PROBLEM DESCRIPTION: Each line of the data has to be transcribed exactly.
─── ENTRIES SHOWN ───
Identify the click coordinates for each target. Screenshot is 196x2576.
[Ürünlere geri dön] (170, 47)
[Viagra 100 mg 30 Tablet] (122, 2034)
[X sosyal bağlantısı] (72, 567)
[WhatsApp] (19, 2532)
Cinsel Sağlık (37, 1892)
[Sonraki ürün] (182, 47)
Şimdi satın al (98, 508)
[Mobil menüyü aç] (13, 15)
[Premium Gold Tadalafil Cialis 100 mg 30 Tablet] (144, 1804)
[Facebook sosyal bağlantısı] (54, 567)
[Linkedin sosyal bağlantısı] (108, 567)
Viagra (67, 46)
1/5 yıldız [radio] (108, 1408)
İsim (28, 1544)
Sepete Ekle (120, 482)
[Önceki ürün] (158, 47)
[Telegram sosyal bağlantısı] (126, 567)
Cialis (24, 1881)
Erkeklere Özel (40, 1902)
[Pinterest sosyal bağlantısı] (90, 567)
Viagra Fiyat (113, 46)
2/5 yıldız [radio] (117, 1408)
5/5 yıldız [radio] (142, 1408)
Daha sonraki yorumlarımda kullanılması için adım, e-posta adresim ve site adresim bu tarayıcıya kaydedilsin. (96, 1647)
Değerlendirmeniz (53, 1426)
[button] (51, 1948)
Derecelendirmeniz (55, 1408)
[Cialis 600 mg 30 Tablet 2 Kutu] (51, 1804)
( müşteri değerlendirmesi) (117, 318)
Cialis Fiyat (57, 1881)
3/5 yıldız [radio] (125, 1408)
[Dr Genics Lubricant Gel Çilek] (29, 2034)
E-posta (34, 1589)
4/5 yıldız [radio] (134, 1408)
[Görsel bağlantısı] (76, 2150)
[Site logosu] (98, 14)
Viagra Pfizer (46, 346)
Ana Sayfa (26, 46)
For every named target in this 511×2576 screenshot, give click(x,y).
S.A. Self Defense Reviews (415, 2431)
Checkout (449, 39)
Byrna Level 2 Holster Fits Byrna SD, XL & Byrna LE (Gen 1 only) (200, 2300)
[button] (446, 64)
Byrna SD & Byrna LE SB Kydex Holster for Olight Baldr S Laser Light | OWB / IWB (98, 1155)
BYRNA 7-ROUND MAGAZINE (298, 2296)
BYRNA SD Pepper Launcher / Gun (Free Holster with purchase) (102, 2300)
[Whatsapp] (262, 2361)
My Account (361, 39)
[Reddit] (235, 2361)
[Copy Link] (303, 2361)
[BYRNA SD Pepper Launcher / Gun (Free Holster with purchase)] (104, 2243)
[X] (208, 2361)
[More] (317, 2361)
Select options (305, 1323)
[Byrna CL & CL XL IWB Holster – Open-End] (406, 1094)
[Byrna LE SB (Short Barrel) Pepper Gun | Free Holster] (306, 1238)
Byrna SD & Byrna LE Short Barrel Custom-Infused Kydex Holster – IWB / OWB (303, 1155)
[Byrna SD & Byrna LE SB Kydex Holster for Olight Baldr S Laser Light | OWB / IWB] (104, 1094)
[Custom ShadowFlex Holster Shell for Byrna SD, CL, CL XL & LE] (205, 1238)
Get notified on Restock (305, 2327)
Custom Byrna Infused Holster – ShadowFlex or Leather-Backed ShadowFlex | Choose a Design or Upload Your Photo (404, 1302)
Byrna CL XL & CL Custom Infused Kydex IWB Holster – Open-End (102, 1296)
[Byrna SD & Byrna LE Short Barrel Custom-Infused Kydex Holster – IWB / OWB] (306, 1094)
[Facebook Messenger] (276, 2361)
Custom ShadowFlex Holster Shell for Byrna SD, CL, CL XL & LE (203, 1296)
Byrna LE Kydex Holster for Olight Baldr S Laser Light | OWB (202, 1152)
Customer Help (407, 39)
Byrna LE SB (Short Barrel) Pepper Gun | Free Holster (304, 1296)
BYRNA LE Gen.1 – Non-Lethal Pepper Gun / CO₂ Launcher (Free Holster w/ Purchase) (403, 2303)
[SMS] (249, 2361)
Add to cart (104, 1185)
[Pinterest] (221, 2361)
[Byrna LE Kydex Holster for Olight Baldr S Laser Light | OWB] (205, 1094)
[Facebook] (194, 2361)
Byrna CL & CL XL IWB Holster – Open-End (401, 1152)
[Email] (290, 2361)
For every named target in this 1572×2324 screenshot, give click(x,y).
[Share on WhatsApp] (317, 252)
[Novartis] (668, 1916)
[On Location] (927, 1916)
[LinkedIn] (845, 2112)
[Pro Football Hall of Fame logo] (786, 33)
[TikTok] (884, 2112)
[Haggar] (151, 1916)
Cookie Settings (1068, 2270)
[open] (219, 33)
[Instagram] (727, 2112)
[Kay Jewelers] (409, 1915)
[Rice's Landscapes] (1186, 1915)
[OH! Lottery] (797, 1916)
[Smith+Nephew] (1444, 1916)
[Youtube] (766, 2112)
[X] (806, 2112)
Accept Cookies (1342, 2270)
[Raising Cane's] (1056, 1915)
───
SOLUTION TO THIS EXERCISE:
Identify the click coordinates for each target. Screenshot is 196x2576.
[Ürünlere geri dön] (170, 47)
[Viagra 100 mg 30 Tablet] (122, 2034)
[X sosyal bağlantısı] (72, 567)
[WhatsApp] (19, 2532)
Cinsel Sağlık (37, 1892)
[Sonraki ürün] (182, 47)
Şimdi satın al (98, 508)
[Mobil menüyü aç] (13, 15)
[Premium Gold Tadalafil Cialis 100 mg 30 Tablet] (144, 1804)
[Facebook sosyal bağlantısı] (54, 567)
[Linkedin sosyal bağlantısı] (108, 567)
Viagra (67, 46)
1/5 yıldız [radio] (108, 1408)
İsim (28, 1544)
Sepete Ekle (120, 482)
[Önceki ürün] (158, 47)
[Telegram sosyal bağlantısı] (126, 567)
Cialis (24, 1881)
Erkeklere Özel (40, 1902)
[Pinterest sosyal bağlantısı] (90, 567)
Viagra Fiyat (113, 46)
2/5 yıldız [radio] (117, 1408)
5/5 yıldız [radio] (142, 1408)
Daha sonraki yorumlarımda kullanılması için adım, e-posta adresim ve site adresim bu tarayıcıya kaydedilsin. (96, 1647)
Değerlendirmeniz (53, 1426)
[button] (51, 1948)
Derecelendirmeniz (55, 1408)
[Cialis 600 mg 30 Tablet 2 Kutu] (51, 1804)
( müşteri değerlendirmesi) (117, 318)
Cialis Fiyat (57, 1881)
3/5 yıldız [radio] (125, 1408)
[Dr Genics Lubricant Gel Çilek] (29, 2034)
E-posta (34, 1589)
4/5 yıldız [radio] (134, 1408)
[Görsel bağlantısı] (76, 2150)
[Site logosu] (98, 14)
Viagra Pfizer (46, 346)
Ana Sayfa (26, 46)
For every named target in this 511×2576 screenshot, give click(x,y).
S.A. Self Defense Reviews (415, 2431)
Checkout (449, 39)
Byrna Level 2 Holster Fits Byrna SD, XL & Byrna LE (Gen 1 only) (200, 2300)
[button] (446, 64)
Byrna SD & Byrna LE SB Kydex Holster for Olight Baldr S Laser Light | OWB / IWB (98, 1155)
BYRNA 7-ROUND MAGAZINE (298, 2296)
BYRNA SD Pepper Launcher / Gun (Free Holster with purchase) (102, 2300)
[Whatsapp] (262, 2361)
My Account (361, 39)
[Reddit] (235, 2361)
[Copy Link] (303, 2361)
[BYRNA SD Pepper Launcher / Gun (Free Holster with purchase)] (104, 2243)
[X] (208, 2361)
[More] (317, 2361)
Select options (305, 1323)
[Byrna CL & CL XL IWB Holster – Open-End] (406, 1094)
[Byrna LE SB (Short Barrel) Pepper Gun | Free Holster] (306, 1238)
Byrna SD & Byrna LE Short Barrel Custom-Infused Kydex Holster – IWB / OWB (303, 1155)
[Byrna SD & Byrna LE SB Kydex Holster for Olight Baldr S Laser Light | OWB / IWB] (104, 1094)
[Custom ShadowFlex Holster Shell for Byrna SD, CL, CL XL & LE] (205, 1238)
Get notified on Restock (305, 2327)
Custom Byrna Infused Holster – ShadowFlex or Leather-Backed ShadowFlex | Choose a Design or Upload Your Photo (404, 1302)
Byrna CL XL & CL Custom Infused Kydex IWB Holster – Open-End (102, 1296)
[Byrna SD & Byrna LE Short Barrel Custom-Infused Kydex Holster – IWB / OWB] (306, 1094)
[Facebook Messenger] (276, 2361)
Custom ShadowFlex Holster Shell for Byrna SD, CL, CL XL & LE (203, 1296)
Byrna LE Kydex Holster for Olight Baldr S Laser Light | OWB (202, 1152)
Customer Help (407, 39)
Byrna LE SB (Short Barrel) Pepper Gun | Free Holster (304, 1296)
BYRNA LE Gen.1 – Non-Lethal Pepper Gun / CO₂ Launcher (Free Holster w/ Purchase) (403, 2303)
[SMS] (249, 2361)
Add to cart (104, 1185)
[Pinterest] (221, 2361)
[Byrna LE Kydex Holster for Olight Baldr S Laser Light | OWB] (205, 1094)
[Facebook] (194, 2361)
Byrna CL & CL XL IWB Holster – Open-End (401, 1152)
[Email] (290, 2361)
For every named target in this 1572×2324 screenshot, give click(x,y).
[Share on WhatsApp] (317, 252)
[Novartis] (668, 1916)
[On Location] (927, 1916)
[LinkedIn] (845, 2112)
[Pro Football Hall of Fame logo] (786, 33)
[TikTok] (884, 2112)
[Haggar] (151, 1916)
Cookie Settings (1068, 2270)
[open] (219, 33)
[Instagram] (727, 2112)
[Kay Jewelers] (409, 1915)
[Rice's Landscapes] (1186, 1915)
[OH! Lottery] (797, 1916)
[Smith+Nephew] (1444, 1916)
[Youtube] (766, 2112)
[X] (806, 2112)
Accept Cookies (1342, 2270)
[Raising Cane's] (1056, 1915)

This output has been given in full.